• [SZCZEGÓŁY ZADANIA] Zastąp "screenshot" przez "screen capture" we fragmencie, który zaczyna się od wiersza zawierającego "You are a GUI" i kończy na ostatnim wierszu, a resztę pozostaw bez zmian. Proszę przepisać tylko ten fragment, bez obrazów.

• [Wpisy do wskazywania słów i elementów]
= = = = =
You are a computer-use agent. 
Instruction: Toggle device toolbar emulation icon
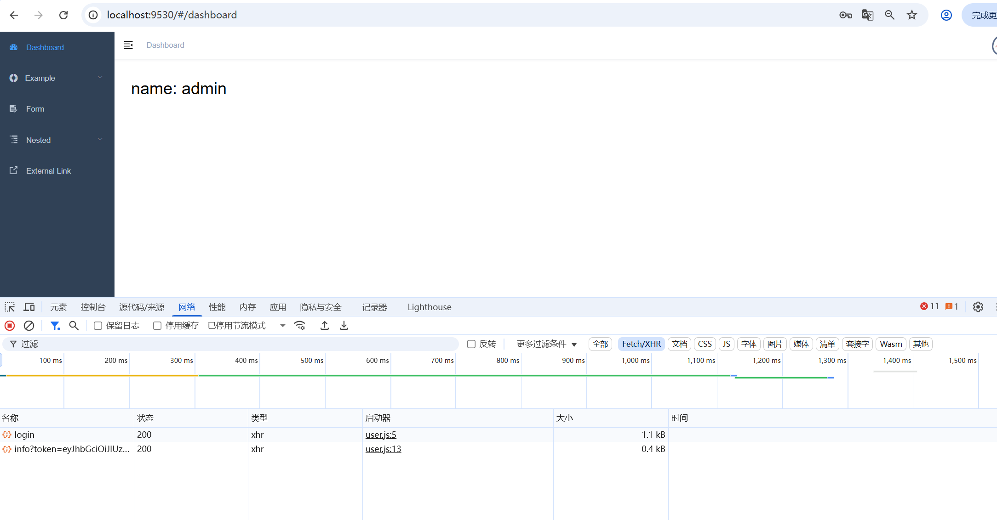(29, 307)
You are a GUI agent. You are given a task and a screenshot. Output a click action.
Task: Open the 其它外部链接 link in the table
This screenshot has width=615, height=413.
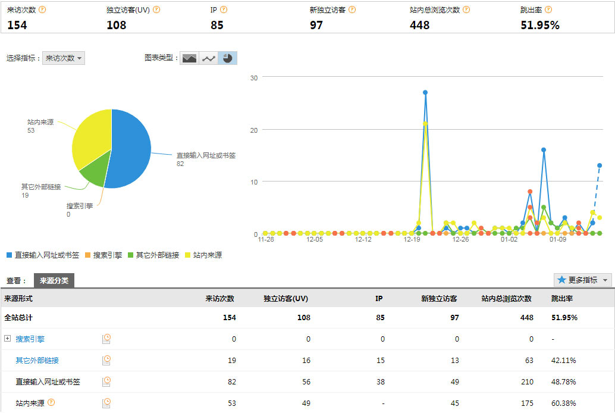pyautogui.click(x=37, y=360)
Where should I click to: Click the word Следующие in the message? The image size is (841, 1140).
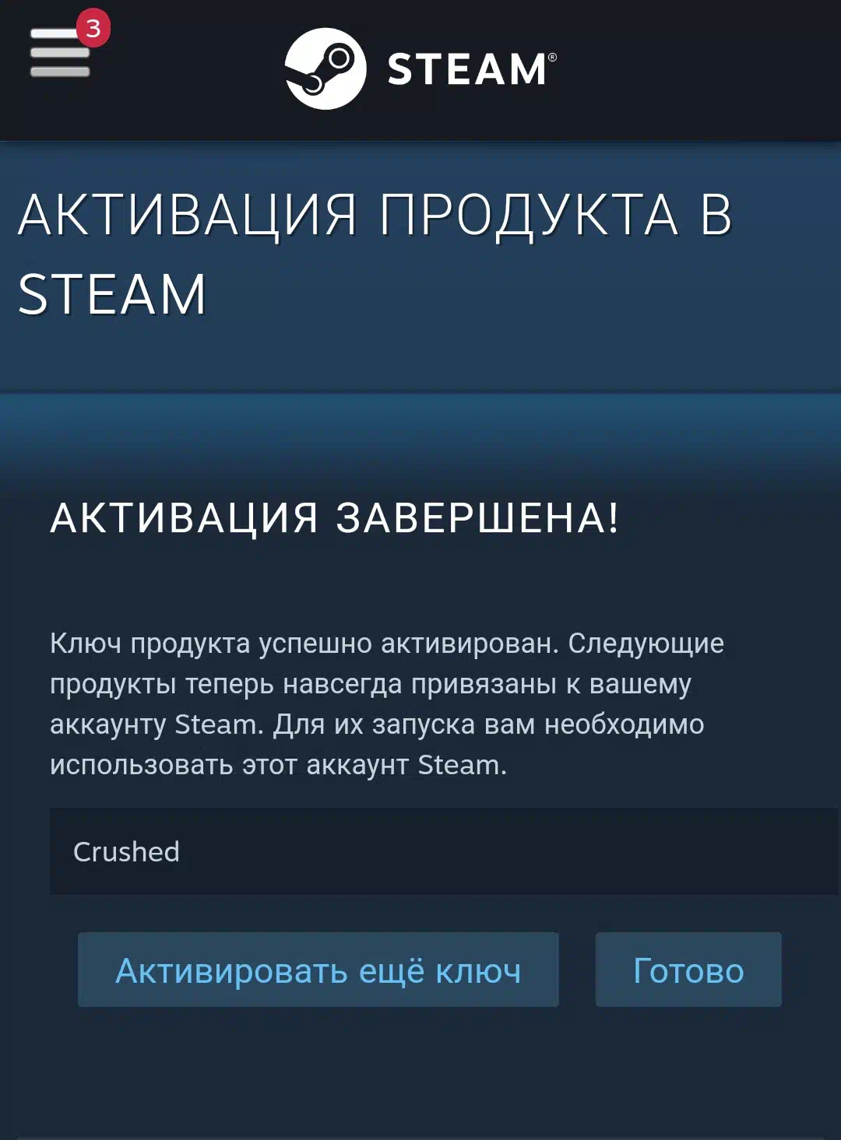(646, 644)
= = = = =
• [ROZWIĄZANIE ZADANIA]
You are a GUI agent. You are given a task and a screen capture. Output a click action.
Task: Open the 其它外部链接 link in the table
This screen capture has width=615, height=413.
pyautogui.click(x=37, y=360)
Where should I click to: Click the word Следующие in the message? The image size is (841, 1140).
(646, 644)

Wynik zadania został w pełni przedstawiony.